The purpose of this example is to demonstrate how to interface array-Quantites from C++ numerics code using various methods: index-based access, iterators, and range adaptor closures.
There are three source files for the binary extension: gravity.pyx
,
gravity.hpp
, and gravity.cpp
. These reflect the typical minimum of source
files (more C++ sources would probably exist). The meson.build
file
illustrates how these sources can be compiled into a Python extension.
The build.py
script is a simple build script that uses Meson to compile
the gravity
extension, and subsequently copies the built extension to
this root folder. Since this example aims to mimic a specialized scientific
simulation, that is typically executed for one purpose only, the whole
layout is kept simple and based on everything being available in this
root directory and controlled by the run.py
control script.
The subprojects/cyantities/meson.build blueprint Meson build file takes care of the discovery of the Cyantities headers and provides a Meson requirement. It can simply be copied to Meson-based projects to include and link to Cyantities.
The gravity example lends itself to a benchmark of the computational overhead that Cyantities causes when wrapping the pure number crunching. Its numerics consist of a single multiplication---as plain as it gets---so that runtime goes as close to iteration overhead as possible.
The benchmark.py
script uses the gravity
extension to benchmark different
methods to perform the multiplication of a large array (5e8 elements) with a
single number. The methods tested are
- Pure NumPy array multiplication (baseline)
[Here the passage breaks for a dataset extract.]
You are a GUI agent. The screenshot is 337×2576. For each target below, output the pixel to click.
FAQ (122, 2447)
- Multiplication of an array-valued Quantity with a scalar Quantity
- C++: piping of range adaptor closures (RAC; the
|
operator syntax) - C++: explicit use of iterators
- C++: index-based iteration
The relevant C++ code for the RAC (3.) from gravity.cpp
is
std::ranges::copy(
m.const_iter<Mass>()
| std::ranges::views::transform(
[g](const Mass& mi) -> Force
{
return mi * g;
}
),
F.iter<Force>().begin()
);
The explicit use of iterators is written
auto out = F.iter<Force>().begin();
auto generator = m.const_iter<Mass>();
for (auto in = generator.begin(); in != generator.end(); ++in){
Mass mi = *in;
*out = mi * g;
++out;
}
Finally, the index-based version is written
for (size_t i=0; i<m.size(); ++i){
F.set_element(i, m.get<Mass>(i) * g);
}
On a system with AMD Ryzen 5 3600 6-Core Processor with 64GB RAM the following results were obtained on 2024-05-05:
Pure numpy: 0:00:00.550028
Quantities: 0:00:00.548521
C++ RAC (pipes): 0:00:01.594884
C++ iterators: 0:00:01.168716
C++ indexing: 0:00:24.155272
The difference between pure NumPy array multiplication and the multiplication with additional Cyantities overhead is negligible. The explicit use of iterators incurs about a factor of 2 overhead, and the use of pipes is roughly a factor 3.
The overhead of the explicit indexing is significant, a factor of 44. The
underlying reason is that this approach requires two dynamic translations of
the unit information from the cyantities::Quantity
instance to a
boost::units::quantity
variable per iteration. The iterator and piping
approach can reduce this to a single call and store the result in the iterator
objects for the remaining iterations.
The results are probably not representative for use cases where unit parsing or
object generation are dominating the runtime cost (e.g. tight loops that
need to parse or generate units or quantities, possibly in Python). In many
actual use cases with high execution cost due to large data arrays, this
benchmark should give a good guideline.
What is more, typical use cases that mandate a switch to C++ rather than using
Quantity
multiplications include costly numerics. Then, the overhead of any
of the iteration methods may be negligible.